→ **Task objective**: All lines from the one containing "Informationssicherheitsmanagementsystem (76, 464)" down to the one containing "Details [tab] (60, 1187)", both ends included, are to be given again exactly; omit the rest of the listing below.

→ **Listed entries**:
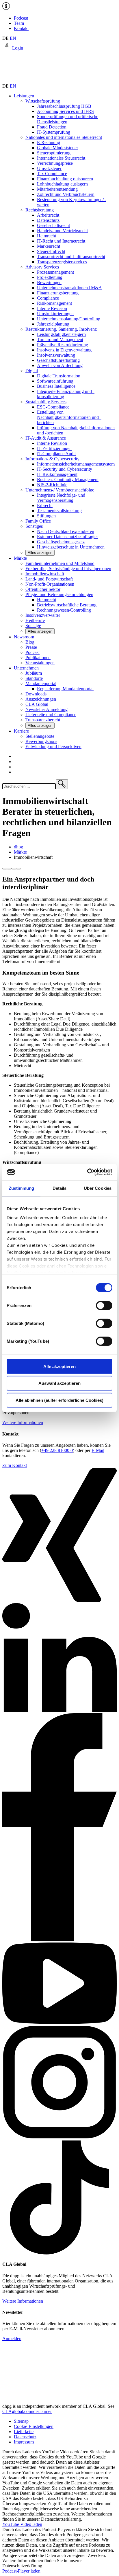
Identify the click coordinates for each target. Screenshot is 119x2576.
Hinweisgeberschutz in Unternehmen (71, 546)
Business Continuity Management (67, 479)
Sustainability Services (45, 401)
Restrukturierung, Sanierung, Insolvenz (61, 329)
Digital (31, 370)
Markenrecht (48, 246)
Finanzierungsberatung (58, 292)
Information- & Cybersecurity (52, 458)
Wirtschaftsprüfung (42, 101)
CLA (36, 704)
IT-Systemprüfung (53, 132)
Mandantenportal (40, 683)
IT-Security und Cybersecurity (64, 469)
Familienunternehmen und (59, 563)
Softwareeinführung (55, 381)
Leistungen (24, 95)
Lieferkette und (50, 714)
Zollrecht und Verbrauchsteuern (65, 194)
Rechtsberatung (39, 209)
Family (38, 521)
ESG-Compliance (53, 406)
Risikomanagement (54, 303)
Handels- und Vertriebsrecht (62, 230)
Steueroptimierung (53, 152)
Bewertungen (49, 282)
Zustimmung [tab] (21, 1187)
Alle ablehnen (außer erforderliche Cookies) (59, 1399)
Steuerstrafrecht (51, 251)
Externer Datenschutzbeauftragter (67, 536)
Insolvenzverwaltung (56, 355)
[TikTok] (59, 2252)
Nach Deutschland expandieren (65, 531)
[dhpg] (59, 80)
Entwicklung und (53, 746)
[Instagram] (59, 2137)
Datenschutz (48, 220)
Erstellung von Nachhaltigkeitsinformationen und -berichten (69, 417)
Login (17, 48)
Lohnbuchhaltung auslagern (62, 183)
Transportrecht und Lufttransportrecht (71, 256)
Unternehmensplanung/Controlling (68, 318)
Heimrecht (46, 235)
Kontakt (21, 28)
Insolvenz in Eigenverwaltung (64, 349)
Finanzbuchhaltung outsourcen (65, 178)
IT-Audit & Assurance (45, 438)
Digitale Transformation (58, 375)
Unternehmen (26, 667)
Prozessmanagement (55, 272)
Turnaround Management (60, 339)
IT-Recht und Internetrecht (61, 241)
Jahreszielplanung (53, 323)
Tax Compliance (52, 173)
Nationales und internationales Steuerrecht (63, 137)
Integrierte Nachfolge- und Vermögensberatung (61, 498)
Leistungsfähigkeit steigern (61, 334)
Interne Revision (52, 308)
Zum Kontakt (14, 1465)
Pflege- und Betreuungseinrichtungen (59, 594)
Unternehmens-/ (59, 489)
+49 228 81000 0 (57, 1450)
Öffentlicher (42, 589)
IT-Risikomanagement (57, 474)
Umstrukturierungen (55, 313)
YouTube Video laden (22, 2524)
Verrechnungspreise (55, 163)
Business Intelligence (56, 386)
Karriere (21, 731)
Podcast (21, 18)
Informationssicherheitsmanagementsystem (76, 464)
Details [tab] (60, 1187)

--

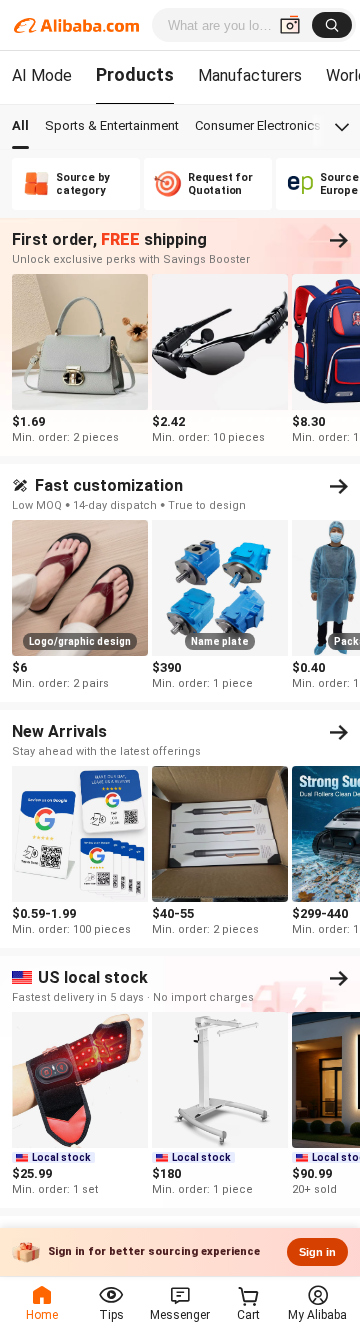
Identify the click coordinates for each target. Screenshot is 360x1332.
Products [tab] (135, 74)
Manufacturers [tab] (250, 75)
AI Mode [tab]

→ **Response to this task**:
Informationssicherheitsmanagementsystem (76, 464)
Details [tab] (60, 1187)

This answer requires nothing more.